Dalam menegakkan hukum yang berhubungan dengan pelanggaran HAM, korupsi dan ujaran kebencian, rezim Jokowi tampak tebang pilih, lemah dan gamang ketika didesak public untuk menindak para buzzerRp dan elite politik yang menjadi bagian dari kubunya.
Sebaliknya, rezim ini getol memenjarakan para aktivis yang kritis dan vocal atau menekan kelompok mahasiswa dan masyarakat sipil yang diduga ingin revolusi damai. Juga dalam pemberantasan KKN kelas kakap, rezim Jokowi masih lemah dan tidak fair, tidak transparan dan tidak accountable.
Akibatnya, meminjam perspektif Dan Lev, kekuatan Oligarki yang anti reformasi kelembagaan hukum, juga para hakim, jaksa, dan polisi dan advokat yang sudah lama berkelompok dengan mafia peradilan – malah makin nyaman, aman dan berani. Sementara investor luar negeri wait and see atau malah kabur.
Semua itu membuat masyarakat makin jengkel, sinis dan mengidap krisis kepercayaan. Disisi lain, kekuatan oligarki dan jaringannya ditengarai melakukan politik tiga D (detect, defect, destroy) terhadap mahasiswa dan civil society yang ingin melakukan pembaharuan, revolusi damai atau reformasi jilid dua demi menyelamatkan Negara dan bangsa dari krisis multidimensi dan kehancuran.
Karena tidak terwujudnya Negara Hukum, maka tata kelola negara kita makin rusak, penuh korupsi-kolusi-nepotisme, sarat penyalahgunaan kekuasaan, pelanggaran hak asasi manusia, tanpa lembaga-lembaga negara yang dapat dipercayai, termasuk, pengadilan, kejaksaan, dan polisi yang makin tidak dipercaya masyarakat.

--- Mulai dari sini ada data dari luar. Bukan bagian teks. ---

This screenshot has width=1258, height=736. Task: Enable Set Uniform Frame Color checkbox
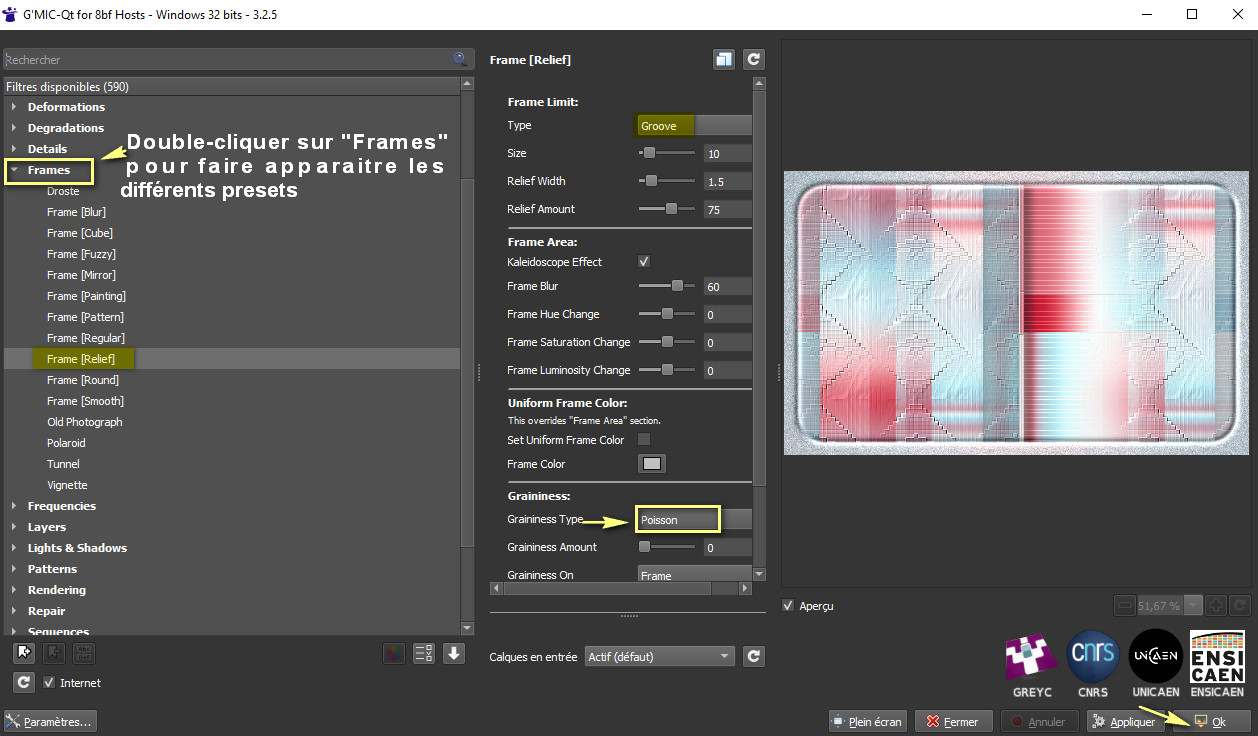coord(644,440)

Akibatnya, rakyat sangat pesimis, kecewa atau apatis terhadap hasil reformasi 1998 di era Jokowi, sebagaimana di era SBY, karena pola pikir negara era reformasi tetap menganut gaya rezim lama (Orde Baru, Demokrasi Terpimpin) dan software kerjanya pemerintah pun hanya reaktif dan repetitive terhadap persoalan substansial, sementara reformasi kian kehilangan arah dan tujuan lantaran sejak semula tidak pernah dijabarkan secara jelas, isinya apa dan bagaimana melaksanakan reformasi.

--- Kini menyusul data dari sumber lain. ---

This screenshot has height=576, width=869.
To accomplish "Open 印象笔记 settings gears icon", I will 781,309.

Kalangan eksekutif, legislative dan yudikatif tidak pernah mengagendakan penjabaran tentang isi reformasi, sementara parpol-parpol tidak memiliki platform reformasi dan gagal memaknai reformasi.
Kegagalan reformasi atau krisis reformasi telah mengganggu dan mendistorsi demokrasi, bahkan demokrasi makin merosot, berubah jadi demokrasi kriminal akibat politik uang sehingga timbul kemunduran, krisis multi dimensi serta potensi gejolak sosial dan potensi people power yang membahayakan eksistensi negara kita sendiri.
Untuk menjawab masalah dan tantangan ini, rezim Jokowi harusnya menentukan skala prioritas dan mencari modus vivendi untuk mewujudkan negara hukum yang sesungguh-sungguhnya, agar pelaksanaan good governance, supremasi hukum, pembangunan ekonomi-politik dan demokrasi sosial dapat dilaksanakan dengan baik dan berkelanjutan
Hanya dengan mewujudkan Negara Hukum, bukan Negara kekuasaan, maka kita bisa mencapai demokrasi yang kuat serta menegakkan bangsa dan negara yang berdaulat, beradab dan bermartabat.
(Penulis adalah Dosen Sekolah Pasca-Sarjana Universitas Paramadina)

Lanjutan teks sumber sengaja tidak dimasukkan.